YOUR INSTRUCTIONS » Reproduce the entries word for word, starting at the line that contains "Screen dimensions: 1240x601" and stopping after the line that contains "Action: [443, 469]".

==== THE INPUT ====

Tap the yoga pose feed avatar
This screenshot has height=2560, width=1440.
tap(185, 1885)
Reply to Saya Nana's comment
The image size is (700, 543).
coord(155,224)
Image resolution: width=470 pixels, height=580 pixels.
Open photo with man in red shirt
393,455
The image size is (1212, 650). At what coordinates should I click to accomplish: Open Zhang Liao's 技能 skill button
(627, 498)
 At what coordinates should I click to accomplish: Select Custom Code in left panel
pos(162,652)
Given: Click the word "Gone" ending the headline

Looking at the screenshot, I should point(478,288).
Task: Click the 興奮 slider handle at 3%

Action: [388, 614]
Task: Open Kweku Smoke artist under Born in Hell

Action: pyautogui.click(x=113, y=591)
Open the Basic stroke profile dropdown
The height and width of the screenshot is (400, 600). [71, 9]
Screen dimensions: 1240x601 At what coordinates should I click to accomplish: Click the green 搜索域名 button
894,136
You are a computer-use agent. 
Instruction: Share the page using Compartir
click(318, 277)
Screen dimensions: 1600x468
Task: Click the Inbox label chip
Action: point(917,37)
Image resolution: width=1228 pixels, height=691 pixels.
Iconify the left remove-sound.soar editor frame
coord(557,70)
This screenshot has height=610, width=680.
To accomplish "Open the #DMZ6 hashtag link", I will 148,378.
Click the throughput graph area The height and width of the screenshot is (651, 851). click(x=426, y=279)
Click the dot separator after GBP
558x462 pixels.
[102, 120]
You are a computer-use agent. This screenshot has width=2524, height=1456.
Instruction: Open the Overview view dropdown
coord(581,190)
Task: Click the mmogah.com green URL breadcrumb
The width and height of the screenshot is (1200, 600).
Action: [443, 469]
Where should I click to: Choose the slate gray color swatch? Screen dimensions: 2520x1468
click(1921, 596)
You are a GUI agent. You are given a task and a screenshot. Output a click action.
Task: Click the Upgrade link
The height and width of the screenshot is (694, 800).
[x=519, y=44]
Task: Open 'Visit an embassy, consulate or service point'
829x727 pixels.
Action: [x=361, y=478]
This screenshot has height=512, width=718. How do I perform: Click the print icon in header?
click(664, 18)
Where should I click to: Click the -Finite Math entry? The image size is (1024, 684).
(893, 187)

====

WRITTEN REPLY »
Screen dimensions: 1240x601 At what coordinates should I click to accomplish: Click the green 搜索域名 button
894,136
You are a computer-use agent. 
Instruction: Share the page using Compartir
click(318, 277)
Screen dimensions: 1600x468
Task: Click the Inbox label chip
Action: point(917,37)
Image resolution: width=1228 pixels, height=691 pixels.
Iconify the left remove-sound.soar editor frame
coord(557,70)
This screenshot has height=610, width=680.
To accomplish "Open the #DMZ6 hashtag link", I will 148,378.
Click the throughput graph area The height and width of the screenshot is (651, 851). click(x=426, y=279)
Click the dot separator after GBP
558x462 pixels.
[102, 120]
You are a computer-use agent. This screenshot has width=2524, height=1456.
Instruction: Open the Overview view dropdown
coord(581,190)
Task: Click the mmogah.com green URL breadcrumb
The width and height of the screenshot is (1200, 600).
Action: [443, 469]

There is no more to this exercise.